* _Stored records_

[Start of section]

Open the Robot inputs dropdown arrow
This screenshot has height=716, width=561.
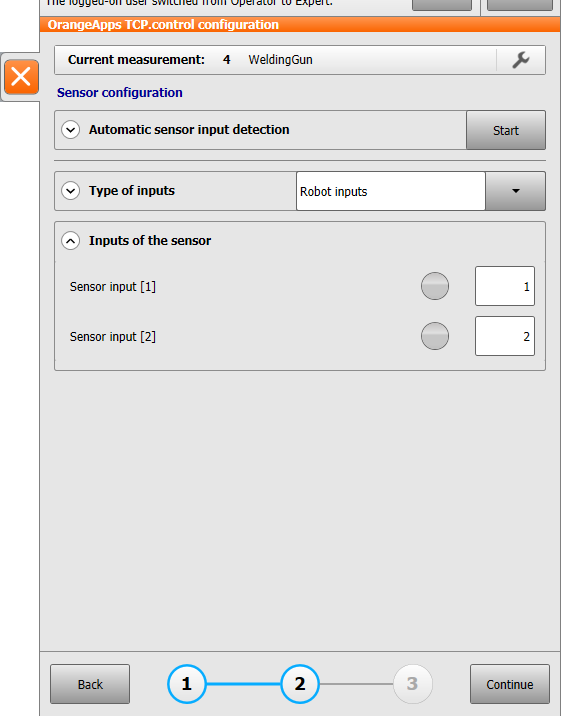click(x=515, y=191)
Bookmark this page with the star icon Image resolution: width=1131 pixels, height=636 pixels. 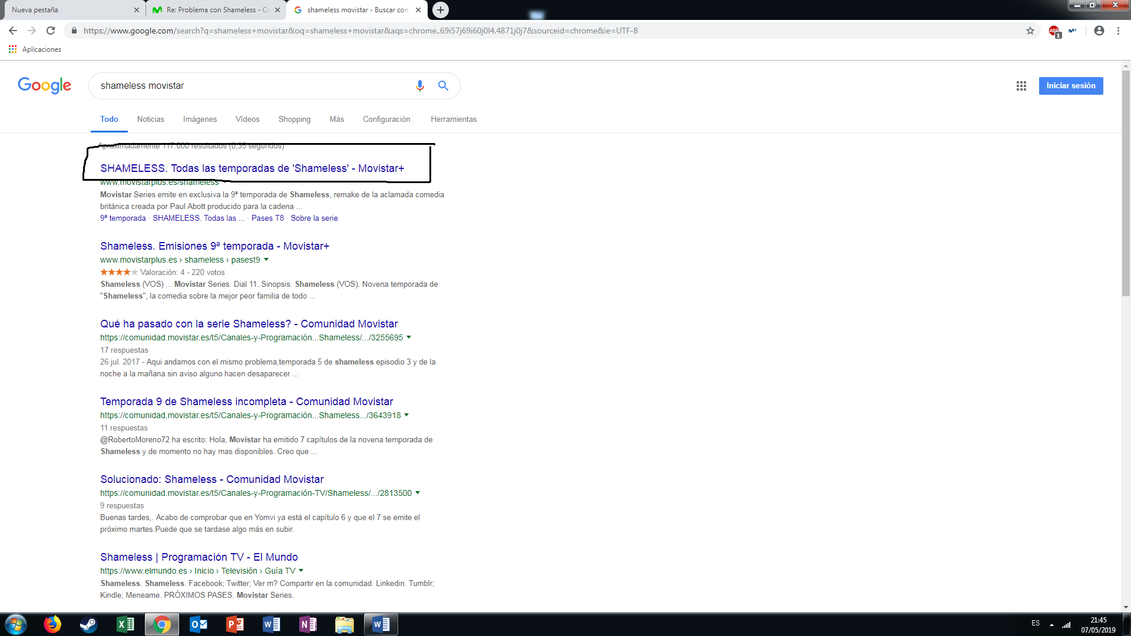pos(1030,31)
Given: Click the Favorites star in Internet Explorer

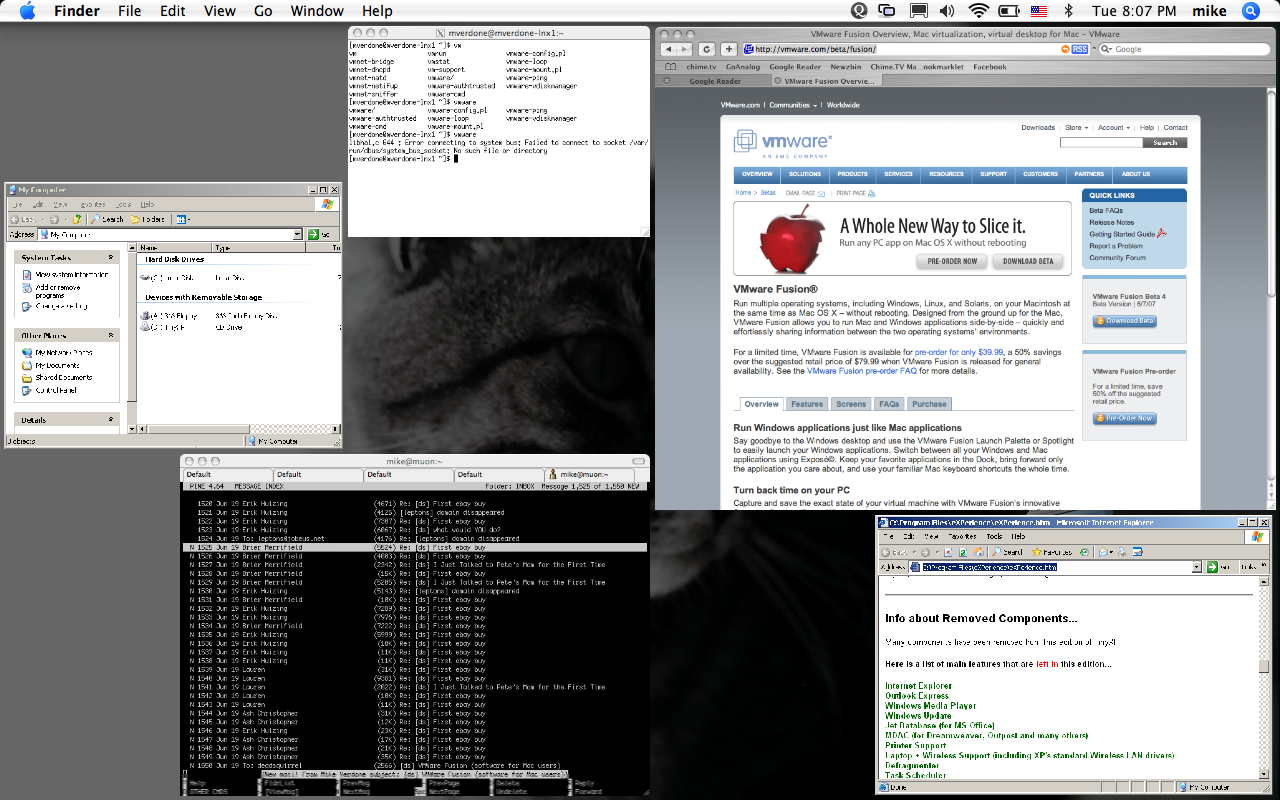Looking at the screenshot, I should [x=1038, y=552].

[End of section]

* _WHAT YOU WILL DO_
Output exactly the lines from the one that has "Given: Click the" through the end of the data. Do not include pictures.

* _ANSWER TO THIS PROBLEM_
Given: Click the Favorites star in Internet Explorer

Looking at the screenshot, I should [x=1038, y=552].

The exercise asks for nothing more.